One reason spiritually abusive families and churches are secretive is because they are so image conscious. ...

Another reason for secrecy in a church is that the leadership has a condescending, negative view of the laity. This results in conspiracies on the leadership level. They tell themselves, "People are not mature enough to handle truth." This is patronizing at best. ...

[David Johnson and Jeff VanVonderen, The Subtle Power of Spiritual Abuse, p. 78.]

I was introduced to my spiritually abusive group in 1987 after an extensive screening process. It involved several weeks of phone calls with the leader before I was allowed to attend the first meeting.
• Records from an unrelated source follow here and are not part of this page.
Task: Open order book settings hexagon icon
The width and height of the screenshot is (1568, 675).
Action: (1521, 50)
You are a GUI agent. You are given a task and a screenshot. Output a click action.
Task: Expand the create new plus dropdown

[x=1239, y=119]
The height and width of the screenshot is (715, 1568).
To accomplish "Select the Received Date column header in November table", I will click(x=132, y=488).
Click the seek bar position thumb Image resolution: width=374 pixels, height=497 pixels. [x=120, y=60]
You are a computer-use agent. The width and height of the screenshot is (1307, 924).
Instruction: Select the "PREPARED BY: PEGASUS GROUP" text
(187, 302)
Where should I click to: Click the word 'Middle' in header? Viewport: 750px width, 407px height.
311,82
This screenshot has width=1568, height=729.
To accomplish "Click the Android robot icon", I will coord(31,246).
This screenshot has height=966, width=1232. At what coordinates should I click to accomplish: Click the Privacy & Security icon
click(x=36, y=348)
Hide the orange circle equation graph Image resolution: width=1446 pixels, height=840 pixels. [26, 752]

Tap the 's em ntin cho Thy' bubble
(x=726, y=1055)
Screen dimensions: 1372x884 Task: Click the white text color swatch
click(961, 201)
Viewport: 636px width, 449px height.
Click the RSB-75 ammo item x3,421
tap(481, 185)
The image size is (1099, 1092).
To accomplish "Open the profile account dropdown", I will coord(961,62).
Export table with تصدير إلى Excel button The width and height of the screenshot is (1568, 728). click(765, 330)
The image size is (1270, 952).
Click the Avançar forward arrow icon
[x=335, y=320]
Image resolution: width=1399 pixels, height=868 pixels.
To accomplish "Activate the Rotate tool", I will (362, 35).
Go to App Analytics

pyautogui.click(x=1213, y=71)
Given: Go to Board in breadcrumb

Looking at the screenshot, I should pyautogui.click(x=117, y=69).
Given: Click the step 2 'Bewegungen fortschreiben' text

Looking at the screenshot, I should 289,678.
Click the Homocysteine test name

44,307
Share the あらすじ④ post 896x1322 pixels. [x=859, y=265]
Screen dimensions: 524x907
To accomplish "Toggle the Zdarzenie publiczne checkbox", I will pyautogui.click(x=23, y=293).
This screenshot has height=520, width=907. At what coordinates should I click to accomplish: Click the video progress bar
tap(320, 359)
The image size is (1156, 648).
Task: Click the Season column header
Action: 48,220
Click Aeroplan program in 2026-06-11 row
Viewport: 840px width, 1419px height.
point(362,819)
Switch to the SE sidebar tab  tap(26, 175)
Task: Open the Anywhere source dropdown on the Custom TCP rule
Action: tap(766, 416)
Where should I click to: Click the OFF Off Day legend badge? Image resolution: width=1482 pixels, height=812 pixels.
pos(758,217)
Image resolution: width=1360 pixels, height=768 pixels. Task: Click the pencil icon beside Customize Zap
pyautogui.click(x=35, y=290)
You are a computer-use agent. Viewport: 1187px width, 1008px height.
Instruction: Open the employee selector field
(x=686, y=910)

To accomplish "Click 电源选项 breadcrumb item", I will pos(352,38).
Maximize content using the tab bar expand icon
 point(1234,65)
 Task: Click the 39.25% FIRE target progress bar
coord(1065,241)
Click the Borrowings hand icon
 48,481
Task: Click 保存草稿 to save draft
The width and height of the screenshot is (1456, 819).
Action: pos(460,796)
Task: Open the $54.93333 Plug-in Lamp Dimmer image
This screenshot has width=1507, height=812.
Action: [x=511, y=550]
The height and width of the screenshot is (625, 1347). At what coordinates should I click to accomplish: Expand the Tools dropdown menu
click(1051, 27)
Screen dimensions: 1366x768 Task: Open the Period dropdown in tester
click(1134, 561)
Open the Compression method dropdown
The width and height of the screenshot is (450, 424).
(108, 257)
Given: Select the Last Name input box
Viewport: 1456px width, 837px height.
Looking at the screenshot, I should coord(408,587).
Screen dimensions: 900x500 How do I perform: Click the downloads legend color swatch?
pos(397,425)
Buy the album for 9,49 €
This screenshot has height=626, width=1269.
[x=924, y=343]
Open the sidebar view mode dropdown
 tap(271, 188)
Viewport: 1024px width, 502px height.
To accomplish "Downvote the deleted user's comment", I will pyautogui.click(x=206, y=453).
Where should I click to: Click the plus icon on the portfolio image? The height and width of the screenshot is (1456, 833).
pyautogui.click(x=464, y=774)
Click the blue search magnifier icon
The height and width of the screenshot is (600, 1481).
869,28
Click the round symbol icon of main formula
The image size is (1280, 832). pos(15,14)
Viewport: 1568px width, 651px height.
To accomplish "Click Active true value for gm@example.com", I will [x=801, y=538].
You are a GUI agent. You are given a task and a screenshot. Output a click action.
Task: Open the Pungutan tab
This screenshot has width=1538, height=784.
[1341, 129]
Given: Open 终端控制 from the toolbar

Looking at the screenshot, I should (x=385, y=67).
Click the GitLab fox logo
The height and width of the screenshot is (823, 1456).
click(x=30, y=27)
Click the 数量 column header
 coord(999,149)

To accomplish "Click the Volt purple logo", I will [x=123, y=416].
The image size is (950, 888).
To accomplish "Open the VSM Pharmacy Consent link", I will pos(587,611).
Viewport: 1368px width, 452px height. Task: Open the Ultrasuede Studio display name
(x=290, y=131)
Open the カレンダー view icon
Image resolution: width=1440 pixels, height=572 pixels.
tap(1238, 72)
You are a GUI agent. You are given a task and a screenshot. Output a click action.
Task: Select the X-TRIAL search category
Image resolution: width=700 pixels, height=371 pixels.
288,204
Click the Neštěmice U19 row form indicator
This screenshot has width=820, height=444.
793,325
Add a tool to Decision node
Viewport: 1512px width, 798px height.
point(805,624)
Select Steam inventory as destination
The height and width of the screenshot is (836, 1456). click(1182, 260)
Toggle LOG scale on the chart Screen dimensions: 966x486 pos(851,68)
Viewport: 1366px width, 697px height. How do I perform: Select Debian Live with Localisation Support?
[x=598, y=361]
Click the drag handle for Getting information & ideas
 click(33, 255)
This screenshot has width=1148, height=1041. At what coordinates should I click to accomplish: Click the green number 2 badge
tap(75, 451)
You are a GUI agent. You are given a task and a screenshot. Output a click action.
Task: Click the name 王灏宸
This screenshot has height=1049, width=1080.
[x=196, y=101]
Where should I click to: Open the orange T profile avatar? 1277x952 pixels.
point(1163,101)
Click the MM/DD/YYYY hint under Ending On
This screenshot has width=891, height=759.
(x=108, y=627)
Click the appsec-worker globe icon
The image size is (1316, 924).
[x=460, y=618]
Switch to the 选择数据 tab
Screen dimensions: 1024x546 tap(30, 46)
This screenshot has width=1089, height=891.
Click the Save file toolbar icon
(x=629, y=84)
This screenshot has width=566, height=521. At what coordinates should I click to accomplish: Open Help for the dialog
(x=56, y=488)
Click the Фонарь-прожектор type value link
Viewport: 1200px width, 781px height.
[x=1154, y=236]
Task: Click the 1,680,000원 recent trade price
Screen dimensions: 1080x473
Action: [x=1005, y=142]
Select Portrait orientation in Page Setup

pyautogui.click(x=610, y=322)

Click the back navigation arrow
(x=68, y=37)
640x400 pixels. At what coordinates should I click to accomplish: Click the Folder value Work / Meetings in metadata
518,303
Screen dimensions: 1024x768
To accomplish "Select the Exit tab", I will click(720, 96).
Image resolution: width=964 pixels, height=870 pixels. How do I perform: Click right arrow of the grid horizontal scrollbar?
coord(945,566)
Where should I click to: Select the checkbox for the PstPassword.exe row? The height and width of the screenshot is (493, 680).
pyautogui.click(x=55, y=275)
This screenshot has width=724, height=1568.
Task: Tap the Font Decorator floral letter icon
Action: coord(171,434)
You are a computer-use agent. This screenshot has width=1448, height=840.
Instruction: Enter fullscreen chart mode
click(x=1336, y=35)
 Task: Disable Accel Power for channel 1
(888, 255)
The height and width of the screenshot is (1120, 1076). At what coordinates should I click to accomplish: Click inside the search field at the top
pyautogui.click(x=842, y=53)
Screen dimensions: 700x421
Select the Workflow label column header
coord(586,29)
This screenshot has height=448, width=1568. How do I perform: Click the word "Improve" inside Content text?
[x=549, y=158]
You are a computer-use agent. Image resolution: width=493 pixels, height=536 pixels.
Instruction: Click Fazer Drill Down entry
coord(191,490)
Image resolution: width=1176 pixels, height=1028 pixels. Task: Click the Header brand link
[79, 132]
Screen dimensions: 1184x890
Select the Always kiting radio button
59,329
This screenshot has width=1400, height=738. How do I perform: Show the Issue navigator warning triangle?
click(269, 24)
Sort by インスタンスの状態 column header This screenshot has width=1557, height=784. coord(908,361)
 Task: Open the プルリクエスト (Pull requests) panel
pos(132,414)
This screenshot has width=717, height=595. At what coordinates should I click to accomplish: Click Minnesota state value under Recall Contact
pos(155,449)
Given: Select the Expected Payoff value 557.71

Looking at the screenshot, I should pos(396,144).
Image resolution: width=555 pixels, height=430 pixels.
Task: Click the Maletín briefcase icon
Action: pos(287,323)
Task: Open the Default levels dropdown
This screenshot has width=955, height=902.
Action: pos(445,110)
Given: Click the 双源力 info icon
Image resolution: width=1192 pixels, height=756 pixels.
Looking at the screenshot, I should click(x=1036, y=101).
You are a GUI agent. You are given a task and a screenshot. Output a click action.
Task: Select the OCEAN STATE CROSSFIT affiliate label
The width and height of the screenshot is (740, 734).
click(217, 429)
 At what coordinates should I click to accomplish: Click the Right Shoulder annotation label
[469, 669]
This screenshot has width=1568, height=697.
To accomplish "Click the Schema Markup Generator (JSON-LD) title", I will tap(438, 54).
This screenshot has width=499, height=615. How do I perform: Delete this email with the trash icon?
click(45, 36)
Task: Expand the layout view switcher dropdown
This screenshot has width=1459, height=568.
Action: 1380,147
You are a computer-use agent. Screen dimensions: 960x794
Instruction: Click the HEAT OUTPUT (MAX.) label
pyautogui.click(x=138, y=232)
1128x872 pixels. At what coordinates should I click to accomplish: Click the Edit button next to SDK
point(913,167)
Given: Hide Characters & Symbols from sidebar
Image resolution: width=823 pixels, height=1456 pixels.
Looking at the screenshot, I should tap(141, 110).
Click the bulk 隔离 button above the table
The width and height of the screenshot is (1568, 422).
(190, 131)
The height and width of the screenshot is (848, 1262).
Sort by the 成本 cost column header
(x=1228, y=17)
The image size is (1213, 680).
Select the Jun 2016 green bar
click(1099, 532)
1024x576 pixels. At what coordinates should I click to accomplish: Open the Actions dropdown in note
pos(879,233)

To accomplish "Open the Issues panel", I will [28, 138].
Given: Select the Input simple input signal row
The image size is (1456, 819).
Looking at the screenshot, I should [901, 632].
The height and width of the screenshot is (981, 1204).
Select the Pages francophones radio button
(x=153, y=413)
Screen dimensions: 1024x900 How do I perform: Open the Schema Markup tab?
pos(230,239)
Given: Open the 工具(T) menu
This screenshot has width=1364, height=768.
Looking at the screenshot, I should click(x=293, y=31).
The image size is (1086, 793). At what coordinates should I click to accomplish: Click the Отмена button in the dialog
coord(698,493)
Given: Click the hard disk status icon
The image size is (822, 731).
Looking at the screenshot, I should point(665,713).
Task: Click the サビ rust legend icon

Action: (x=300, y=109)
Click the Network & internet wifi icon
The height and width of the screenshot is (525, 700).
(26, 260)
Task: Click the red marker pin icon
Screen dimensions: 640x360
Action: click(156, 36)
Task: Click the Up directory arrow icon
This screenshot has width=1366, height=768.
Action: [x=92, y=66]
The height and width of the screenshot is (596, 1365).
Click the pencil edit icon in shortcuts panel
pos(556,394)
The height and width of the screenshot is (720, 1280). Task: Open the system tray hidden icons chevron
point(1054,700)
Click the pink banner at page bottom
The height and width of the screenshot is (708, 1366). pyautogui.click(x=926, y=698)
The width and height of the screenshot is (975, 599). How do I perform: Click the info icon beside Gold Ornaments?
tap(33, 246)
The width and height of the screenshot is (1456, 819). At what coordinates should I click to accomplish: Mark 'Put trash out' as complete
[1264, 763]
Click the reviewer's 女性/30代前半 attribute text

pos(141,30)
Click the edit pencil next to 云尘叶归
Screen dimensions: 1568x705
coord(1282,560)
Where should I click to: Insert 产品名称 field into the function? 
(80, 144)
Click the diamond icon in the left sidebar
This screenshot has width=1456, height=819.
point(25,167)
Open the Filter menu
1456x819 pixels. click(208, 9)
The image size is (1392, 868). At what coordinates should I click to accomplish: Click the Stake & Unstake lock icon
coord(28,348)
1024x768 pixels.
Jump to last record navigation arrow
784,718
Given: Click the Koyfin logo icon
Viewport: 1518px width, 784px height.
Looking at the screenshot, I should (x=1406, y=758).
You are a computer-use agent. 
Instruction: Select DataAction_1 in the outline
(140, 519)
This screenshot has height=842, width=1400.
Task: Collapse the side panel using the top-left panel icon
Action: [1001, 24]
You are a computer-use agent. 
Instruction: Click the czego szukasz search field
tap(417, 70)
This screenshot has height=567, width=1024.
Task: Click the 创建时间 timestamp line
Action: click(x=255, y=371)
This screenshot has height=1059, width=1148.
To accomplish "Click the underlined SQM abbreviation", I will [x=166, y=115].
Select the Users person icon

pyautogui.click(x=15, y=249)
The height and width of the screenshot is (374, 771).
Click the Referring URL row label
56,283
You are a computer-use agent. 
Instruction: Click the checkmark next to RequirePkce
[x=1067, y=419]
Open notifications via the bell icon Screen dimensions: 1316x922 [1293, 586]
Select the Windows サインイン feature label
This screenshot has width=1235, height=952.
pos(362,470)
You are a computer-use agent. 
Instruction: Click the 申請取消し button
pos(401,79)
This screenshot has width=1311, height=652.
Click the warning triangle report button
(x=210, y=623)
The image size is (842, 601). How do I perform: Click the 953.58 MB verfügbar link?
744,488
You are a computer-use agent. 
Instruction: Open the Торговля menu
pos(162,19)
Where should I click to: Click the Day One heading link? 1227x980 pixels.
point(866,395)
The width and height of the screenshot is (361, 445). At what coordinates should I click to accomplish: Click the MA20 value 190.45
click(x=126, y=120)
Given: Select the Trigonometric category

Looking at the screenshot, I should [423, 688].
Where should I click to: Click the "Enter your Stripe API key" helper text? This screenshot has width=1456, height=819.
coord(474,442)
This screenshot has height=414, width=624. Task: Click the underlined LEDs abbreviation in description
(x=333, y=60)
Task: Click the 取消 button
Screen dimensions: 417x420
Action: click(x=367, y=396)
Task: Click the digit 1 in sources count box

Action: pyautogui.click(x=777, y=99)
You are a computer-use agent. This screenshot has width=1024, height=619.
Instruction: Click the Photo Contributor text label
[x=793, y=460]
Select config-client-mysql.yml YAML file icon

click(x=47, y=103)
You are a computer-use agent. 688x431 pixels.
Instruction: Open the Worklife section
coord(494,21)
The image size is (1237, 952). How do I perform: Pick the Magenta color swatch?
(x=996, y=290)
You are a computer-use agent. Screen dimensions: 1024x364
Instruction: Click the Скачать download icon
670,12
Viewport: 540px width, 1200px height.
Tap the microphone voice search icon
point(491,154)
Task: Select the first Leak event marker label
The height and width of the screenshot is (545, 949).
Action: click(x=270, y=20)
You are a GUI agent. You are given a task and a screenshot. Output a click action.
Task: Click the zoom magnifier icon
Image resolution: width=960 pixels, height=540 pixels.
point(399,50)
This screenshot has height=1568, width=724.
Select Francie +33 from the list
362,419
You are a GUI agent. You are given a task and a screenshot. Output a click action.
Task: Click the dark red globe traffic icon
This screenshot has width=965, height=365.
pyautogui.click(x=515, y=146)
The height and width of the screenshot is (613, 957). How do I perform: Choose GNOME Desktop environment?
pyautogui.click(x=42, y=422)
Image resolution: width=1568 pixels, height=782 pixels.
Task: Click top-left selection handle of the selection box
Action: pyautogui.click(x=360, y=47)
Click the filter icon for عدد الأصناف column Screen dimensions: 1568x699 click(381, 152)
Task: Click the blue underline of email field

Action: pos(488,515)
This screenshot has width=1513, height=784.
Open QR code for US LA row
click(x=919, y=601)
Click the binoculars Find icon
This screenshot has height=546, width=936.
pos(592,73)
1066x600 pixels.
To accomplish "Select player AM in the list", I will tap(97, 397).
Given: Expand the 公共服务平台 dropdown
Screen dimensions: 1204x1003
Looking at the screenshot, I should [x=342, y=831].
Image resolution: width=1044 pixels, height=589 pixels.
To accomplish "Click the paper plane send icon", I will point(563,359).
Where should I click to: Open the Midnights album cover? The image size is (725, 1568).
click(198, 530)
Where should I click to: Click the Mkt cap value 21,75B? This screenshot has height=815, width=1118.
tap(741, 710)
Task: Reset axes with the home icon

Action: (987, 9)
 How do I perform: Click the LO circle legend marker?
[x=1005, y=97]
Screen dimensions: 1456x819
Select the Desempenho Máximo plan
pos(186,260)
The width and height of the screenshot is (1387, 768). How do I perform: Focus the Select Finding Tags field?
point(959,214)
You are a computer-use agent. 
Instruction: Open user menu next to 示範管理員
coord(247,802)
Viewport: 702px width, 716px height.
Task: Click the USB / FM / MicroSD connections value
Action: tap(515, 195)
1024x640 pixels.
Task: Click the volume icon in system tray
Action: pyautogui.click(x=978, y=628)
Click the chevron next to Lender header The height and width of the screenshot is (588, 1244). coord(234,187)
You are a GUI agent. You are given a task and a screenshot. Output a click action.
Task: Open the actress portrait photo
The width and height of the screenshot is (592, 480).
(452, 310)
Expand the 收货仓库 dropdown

Since I eventually joined on the premise that I was coming to a "Christian therapy" group (although over time the leader tried to evolve it into a "church"), and I had never attended that kind of group before (so I didn't know what to expect), the fact that there was a screening process didn't seem all that strange to me.

I have since learned of other groups, however, which claim right up-front to be churches, and yet employ a similar screening process with the same effect. New members feel specially selected, rather than merely "settled for."

Given the highly confrontational brand of "therapy" that the leader practiced, it was not too long before I witnessed harrowing scenes in our "therapy" group meetings. But because I was being treated special, and because I was impressed with the leader's seeming competence in psychology (which later turned out to be a charade), I did not consider what I was observing to be "abuse." I thought, "Surely the leader knows these people better than I do, and surely he knows what he's doing!" The artificially-loving recruitment process was keeping me in line from the very beginning.

Because secrets were being kept in the name of "protection," I was less suspicious of the leader's hidden agenda than I should have been. When this agenda finally became obvious, I realized that we had all been tricked into placing blind trust in a man who really did not have the training, experience, or personal integrity to practice therapy, or any other kind of counseling. We had all been seduced into placing our trust in him through a carefully-orchestrated process, patiently carried out over weeks and months, beginning with our initiation into the group.